Records for this exercise:

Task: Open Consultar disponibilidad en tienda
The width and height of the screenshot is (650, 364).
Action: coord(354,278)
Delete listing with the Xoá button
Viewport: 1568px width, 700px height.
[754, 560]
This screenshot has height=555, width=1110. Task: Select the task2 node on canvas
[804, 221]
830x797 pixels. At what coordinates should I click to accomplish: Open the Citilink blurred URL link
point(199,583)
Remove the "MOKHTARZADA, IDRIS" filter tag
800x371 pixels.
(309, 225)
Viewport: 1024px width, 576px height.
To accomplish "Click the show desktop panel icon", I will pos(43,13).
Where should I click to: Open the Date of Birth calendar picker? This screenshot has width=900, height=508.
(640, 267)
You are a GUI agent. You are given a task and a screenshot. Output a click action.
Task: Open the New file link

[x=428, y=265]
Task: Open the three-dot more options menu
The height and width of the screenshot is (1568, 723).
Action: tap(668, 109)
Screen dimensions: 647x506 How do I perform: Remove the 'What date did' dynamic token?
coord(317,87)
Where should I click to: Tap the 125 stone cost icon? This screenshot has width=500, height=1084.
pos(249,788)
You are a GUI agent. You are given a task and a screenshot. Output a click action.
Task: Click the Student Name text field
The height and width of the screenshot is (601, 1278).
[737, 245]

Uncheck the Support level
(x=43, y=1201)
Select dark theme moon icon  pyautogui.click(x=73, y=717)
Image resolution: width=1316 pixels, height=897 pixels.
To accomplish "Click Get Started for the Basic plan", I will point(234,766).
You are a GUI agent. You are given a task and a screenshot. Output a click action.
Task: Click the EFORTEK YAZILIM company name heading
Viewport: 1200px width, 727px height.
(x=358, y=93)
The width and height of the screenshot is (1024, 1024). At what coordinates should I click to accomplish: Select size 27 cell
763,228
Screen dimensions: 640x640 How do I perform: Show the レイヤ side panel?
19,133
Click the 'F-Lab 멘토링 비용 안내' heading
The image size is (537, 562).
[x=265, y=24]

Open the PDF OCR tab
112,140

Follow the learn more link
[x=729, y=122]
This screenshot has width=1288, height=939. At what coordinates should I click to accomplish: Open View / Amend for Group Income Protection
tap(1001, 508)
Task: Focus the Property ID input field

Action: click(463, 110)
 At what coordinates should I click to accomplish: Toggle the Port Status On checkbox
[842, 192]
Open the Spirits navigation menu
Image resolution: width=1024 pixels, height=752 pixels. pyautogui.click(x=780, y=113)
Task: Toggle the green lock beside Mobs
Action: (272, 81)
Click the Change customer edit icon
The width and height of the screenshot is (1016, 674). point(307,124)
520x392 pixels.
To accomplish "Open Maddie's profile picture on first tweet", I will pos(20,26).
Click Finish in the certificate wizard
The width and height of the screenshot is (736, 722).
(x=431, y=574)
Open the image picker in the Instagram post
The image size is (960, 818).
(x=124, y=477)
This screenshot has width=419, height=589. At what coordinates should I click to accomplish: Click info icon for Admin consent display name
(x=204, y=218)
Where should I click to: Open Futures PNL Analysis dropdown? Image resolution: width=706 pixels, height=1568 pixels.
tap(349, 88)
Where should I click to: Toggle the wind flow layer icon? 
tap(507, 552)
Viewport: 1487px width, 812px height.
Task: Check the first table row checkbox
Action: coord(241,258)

Exercise directions:
Please return the data above in full, without altering a single line.

Response to this task:
Task: Open Consultar disponibilidad en tienda
The width and height of the screenshot is (650, 364).
Action: coord(354,278)
Delete listing with the Xoá button
Viewport: 1568px width, 700px height.
[754, 560]
This screenshot has height=555, width=1110. Task: Select the task2 node on canvas
[804, 221]
830x797 pixels. At what coordinates should I click to accomplish: Open the Citilink blurred URL link
point(199,583)
Remove the "MOKHTARZADA, IDRIS" filter tag
800x371 pixels.
(309, 225)
Viewport: 1024px width, 576px height.
To accomplish "Click the show desktop panel icon", I will pos(43,13).
Where should I click to: Open the Date of Birth calendar picker? This screenshot has width=900, height=508.
(640, 267)
You are a GUI agent. You are given a task and a screenshot. Output a click action.
Task: Open the New file link

[x=428, y=265]
Task: Open the three-dot more options menu
The height and width of the screenshot is (1568, 723).
Action: tap(668, 109)
Screen dimensions: 647x506 How do I perform: Remove the 'What date did' dynamic token?
coord(317,87)
Where should I click to: Tap the 125 stone cost icon? This screenshot has width=500, height=1084.
pos(249,788)
You are a GUI agent. You are given a task and a screenshot. Output a click action.
Task: Click the Student Name text field
The height and width of the screenshot is (601, 1278).
[737, 245]

Uncheck the Support level
(x=43, y=1201)
Select dark theme moon icon  pyautogui.click(x=73, y=717)
Image resolution: width=1316 pixels, height=897 pixels.
To accomplish "Click Get Started for the Basic plan", I will point(234,766).
You are a GUI agent. You are given a task and a screenshot. Output a click action.
Task: Click the EFORTEK YAZILIM company name heading
Viewport: 1200px width, 727px height.
(x=358, y=93)
The width and height of the screenshot is (1024, 1024). At what coordinates should I click to accomplish: Select size 27 cell
763,228
Screen dimensions: 640x640 How do I perform: Show the レイヤ side panel?
19,133
Click the 'F-Lab 멘토링 비용 안내' heading
The image size is (537, 562).
[x=265, y=24]

Open the PDF OCR tab
112,140

Follow the learn more link
[x=729, y=122]
This screenshot has width=1288, height=939. At what coordinates should I click to accomplish: Open View / Amend for Group Income Protection
tap(1001, 508)
Task: Focus the Property ID input field

Action: click(463, 110)
 At what coordinates should I click to accomplish: Toggle the Port Status On checkbox
[842, 192]
Open the Spirits navigation menu
Image resolution: width=1024 pixels, height=752 pixels. pyautogui.click(x=780, y=113)
Task: Toggle the green lock beside Mobs
Action: (272, 81)
Click the Change customer edit icon
The width and height of the screenshot is (1016, 674). point(307,124)
520x392 pixels.
To accomplish "Open Maddie's profile picture on first tweet", I will pos(20,26).
Click Finish in the certificate wizard
The width and height of the screenshot is (736, 722).
(x=431, y=574)
Open the image picker in the Instagram post
The image size is (960, 818).
(x=124, y=477)
This screenshot has width=419, height=589. At what coordinates should I click to accomplish: Click info icon for Admin consent display name
(x=204, y=218)
Where should I click to: Open Futures PNL Analysis dropdown? Image resolution: width=706 pixels, height=1568 pixels.
tap(349, 88)
Where should I click to: Toggle the wind flow layer icon? 
tap(507, 552)
Viewport: 1487px width, 812px height.
Task: Check the first table row checkbox
Action: coord(241,258)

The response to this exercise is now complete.